20 sene tuvalette kalınca

Haberin Devamı

SEVGİLİ Sıtkı Şükürer köşesinde, Hasan Denizkurdu’nun Gözlem’de yayınlanan açıklamasına göndermede bulunmuş: “... İş ve siyaset dünyasının duayeni, İzmir geleceğinin siyaset aracılığıyla yükselebileceğini ifade ediyor. Kürtlerin Doğu ve Güneydoğu’da yaptıklarının bir benzerinin İzmir ve Ege’de gerçekleştirilebileceğini belirtiyor. 20 kişilik bağımsız milletvekili grubuyla bölgenin haklarının korunabileceğini söylüyor. Esasında yerel yönetimlerini güçlendirmiş bir Türkiye özlemini ifade ediyor. Hasan Bey’i aykırı bulabilirsiniz. Mühim değil. O bilerek cesur bir çıkış yapıyor” demiş. Nietzche’den de bir söz sıkıştırmış araya: “Abartıyorum, çünkü anlaşılmak istiyorum.”

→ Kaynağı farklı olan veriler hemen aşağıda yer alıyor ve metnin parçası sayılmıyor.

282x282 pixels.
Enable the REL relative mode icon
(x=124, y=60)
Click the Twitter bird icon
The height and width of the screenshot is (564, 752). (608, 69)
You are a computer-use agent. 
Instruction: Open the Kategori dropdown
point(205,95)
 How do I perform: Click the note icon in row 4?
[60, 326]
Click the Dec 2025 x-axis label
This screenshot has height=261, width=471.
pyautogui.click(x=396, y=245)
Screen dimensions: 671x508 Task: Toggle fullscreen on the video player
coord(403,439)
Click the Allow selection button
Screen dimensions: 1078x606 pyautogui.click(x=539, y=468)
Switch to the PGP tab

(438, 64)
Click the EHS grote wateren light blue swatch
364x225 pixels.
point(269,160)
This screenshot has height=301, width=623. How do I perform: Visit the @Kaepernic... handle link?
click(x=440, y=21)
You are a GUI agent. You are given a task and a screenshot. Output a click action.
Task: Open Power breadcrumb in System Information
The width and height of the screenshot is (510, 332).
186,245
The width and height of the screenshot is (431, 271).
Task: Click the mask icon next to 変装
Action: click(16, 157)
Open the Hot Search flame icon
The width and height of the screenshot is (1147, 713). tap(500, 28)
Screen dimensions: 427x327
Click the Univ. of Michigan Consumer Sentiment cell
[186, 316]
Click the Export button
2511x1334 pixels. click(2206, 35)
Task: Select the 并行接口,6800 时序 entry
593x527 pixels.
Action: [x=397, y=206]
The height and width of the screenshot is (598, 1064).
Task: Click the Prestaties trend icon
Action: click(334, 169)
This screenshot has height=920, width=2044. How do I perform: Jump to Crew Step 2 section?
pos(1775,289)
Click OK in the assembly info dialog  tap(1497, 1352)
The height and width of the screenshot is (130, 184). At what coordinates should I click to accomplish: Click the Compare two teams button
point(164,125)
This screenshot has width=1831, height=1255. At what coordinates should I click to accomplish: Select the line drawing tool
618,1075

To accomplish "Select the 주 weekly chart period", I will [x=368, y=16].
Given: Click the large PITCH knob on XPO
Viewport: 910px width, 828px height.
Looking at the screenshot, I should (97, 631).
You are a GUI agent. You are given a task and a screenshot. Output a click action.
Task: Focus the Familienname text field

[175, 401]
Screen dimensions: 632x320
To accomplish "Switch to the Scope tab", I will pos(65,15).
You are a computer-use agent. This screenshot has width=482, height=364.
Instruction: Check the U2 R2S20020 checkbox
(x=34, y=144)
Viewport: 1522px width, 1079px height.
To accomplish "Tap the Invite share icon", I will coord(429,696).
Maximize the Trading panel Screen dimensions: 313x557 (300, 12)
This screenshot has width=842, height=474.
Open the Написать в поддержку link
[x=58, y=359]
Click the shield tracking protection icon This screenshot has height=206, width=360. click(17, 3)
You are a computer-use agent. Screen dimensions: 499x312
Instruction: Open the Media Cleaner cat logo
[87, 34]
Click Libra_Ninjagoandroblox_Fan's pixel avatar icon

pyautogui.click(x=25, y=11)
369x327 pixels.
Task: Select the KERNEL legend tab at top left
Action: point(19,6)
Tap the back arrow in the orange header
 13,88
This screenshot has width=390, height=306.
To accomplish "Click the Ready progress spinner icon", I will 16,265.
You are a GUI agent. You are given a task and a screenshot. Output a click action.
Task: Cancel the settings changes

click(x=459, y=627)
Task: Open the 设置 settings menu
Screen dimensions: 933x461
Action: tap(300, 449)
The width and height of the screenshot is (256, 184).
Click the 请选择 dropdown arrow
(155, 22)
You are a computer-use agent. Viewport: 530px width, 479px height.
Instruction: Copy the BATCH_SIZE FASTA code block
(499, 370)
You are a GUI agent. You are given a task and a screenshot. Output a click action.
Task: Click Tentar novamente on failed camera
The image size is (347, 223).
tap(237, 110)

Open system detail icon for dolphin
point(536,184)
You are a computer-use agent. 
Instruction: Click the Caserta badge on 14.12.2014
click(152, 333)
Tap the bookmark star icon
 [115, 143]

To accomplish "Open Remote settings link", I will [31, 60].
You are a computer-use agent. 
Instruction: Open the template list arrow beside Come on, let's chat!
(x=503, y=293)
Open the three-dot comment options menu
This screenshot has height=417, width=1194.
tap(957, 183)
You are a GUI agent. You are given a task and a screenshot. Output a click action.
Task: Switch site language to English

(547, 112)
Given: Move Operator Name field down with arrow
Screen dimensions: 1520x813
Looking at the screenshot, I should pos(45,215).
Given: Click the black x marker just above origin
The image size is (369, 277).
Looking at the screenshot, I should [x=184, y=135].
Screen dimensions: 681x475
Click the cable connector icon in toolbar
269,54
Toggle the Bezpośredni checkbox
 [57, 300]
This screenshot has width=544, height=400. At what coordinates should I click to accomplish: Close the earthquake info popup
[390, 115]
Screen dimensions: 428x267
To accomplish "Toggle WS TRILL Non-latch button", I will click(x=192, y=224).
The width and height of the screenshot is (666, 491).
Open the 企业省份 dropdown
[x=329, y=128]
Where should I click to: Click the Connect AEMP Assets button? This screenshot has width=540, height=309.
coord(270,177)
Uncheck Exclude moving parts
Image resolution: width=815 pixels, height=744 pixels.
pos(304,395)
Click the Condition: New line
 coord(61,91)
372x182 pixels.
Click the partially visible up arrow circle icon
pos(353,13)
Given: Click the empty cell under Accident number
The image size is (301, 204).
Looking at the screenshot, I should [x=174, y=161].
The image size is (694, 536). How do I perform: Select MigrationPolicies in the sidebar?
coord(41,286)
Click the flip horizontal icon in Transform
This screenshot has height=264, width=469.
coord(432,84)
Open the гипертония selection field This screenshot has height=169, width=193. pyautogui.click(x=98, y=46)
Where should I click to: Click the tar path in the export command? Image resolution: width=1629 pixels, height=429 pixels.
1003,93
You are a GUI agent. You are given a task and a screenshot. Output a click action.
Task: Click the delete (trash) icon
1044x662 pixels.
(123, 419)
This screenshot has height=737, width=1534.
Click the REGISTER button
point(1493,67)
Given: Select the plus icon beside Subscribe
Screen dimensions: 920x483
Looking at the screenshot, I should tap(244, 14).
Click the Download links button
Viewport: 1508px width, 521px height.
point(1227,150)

1995 yılı, 20. Dönem genel seçimlerinin arefesindeyiz.
2. Bölge’den “Bağımsız Milletvekili Adayı”yım.
O günkü hesaba göre, barajsız marajsız 60 bin oy seçilmeye yetiyor.
Hepsi hepsi, bir Atatürk Stadı dolusu seçmenden bahsediyoruz yani.
Ben, eşim, eş-dost, arkadaş, birkaç da gönüllü “seçim beyannamesi” dağıtıyoruz.
“Egemenler, siyasî partiler ve seçim kanununu değiştirmeyecekler, delege düzeninde piyon bile değilsiniz Boşuna oyalanıyorsunuz. Sizi adam yerine koymayan siyasî partilere bir ders verin. Sizin de bir milletvekiliniz olsun” sloganıyla oy istiyoruz.
Yüzümüze karşı bir şey söylemiyorlar ama, “mahallenin delisi” gözüyle bakanların sayısı da pek az değil.
Derken, Şükrü Saraçoğlu ile karşılaşıyoruz Bornova pazarında.
“Olur mu öyle şey?” diyor, “Siyasî parti olmadan siyaset mi olurmuş?”
Etrafındaki şakşakçıları ve çok bilmişler, “Doğru tabii” diyorlar; “Olmaaaaz... Yaşa, varol, hurraaaa...”
Bu, bizim o günlerde “dinozor seçmen”den aldığımız klâsik tepki zaten; “Haydi beyim kolay gelsin” deyip ayrılıyoruz...
Bahsi geçen makaleyi okuyunca, hayalhânemde, 50’li yıllara giden tebessümler canlandı ister istemez. Babamın bir teyzesi vardı. Nûr yüzlü, ipek saçlı, gözleri hep gülen “İffet teyzemiz...” Öykü, Kuzguncuk’ta oturdukları yıllarda geçer diye hatırlıyorum. İffet teyze pek temiz, pek titiz bir hanım. Azcık da evhamlı... Bu yüzden, tuvalete girdiğinde pek uzun kalırmış. Günlerden bir gün, kendisi içerideyken bir ahbap gelmiş ziyarete. Eşi Necati enişte, buyur edecek ama, biliyor ki hanım çok geç çıkacak; ayaküstü uyduruvermiş:
“İffet Hanım” demiş, “Üsküdar’a kadar gitti, biraz gecikir. Siz isterseniz akşamüstü uğrayın...”
Bu sebeple, bizim ailede, içeride uzun kalanlara, “Üsküdar’a gitti” denir.
Geleneksel kısır döngüye çok takılmak, kentlere de, ülkelere de işte böyle zaman kaybettiriyor. Abartının, aykırı inisiyatifin filizlenmediği, boy atamadığı yerlerde, bir kentin siyasî kaderi, çeyrek asır boyunca “sen, ben bizim oğlan”a emanet edildiği noktada çakılı bekliyor. Aynı deney, farklı sonuç vermiyor çünkü... Çünkü, içeride kalanın uzaklara gitmesi, gördüğünüz gibi hoş yakıştırmadır sadece.
Demem o ki:
“Geciktiniz efendim; 20 sene kadar...”
Hem de o kadar geciktiniz ki, e atı alan Üsküdar’ı geçti...
Bir şehir 20 sene tuvalette kalırsa olacağı budur!